| Exercise requirements |
Rewrite the material below, replacing "screenshot" with "screen capture" and leaving everything else unchanged.

| Supplied entries |
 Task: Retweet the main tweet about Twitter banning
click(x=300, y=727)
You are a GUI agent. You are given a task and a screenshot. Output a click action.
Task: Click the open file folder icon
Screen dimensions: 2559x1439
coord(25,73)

| Expected output |
 Task: Retweet the main tweet about Twitter banning
click(x=300, y=727)
You are a GUI agent. You are given a task and a screen capture. Output a click action.
Task: Click the open file folder icon
Screen dimensions: 2559x1439
coord(25,73)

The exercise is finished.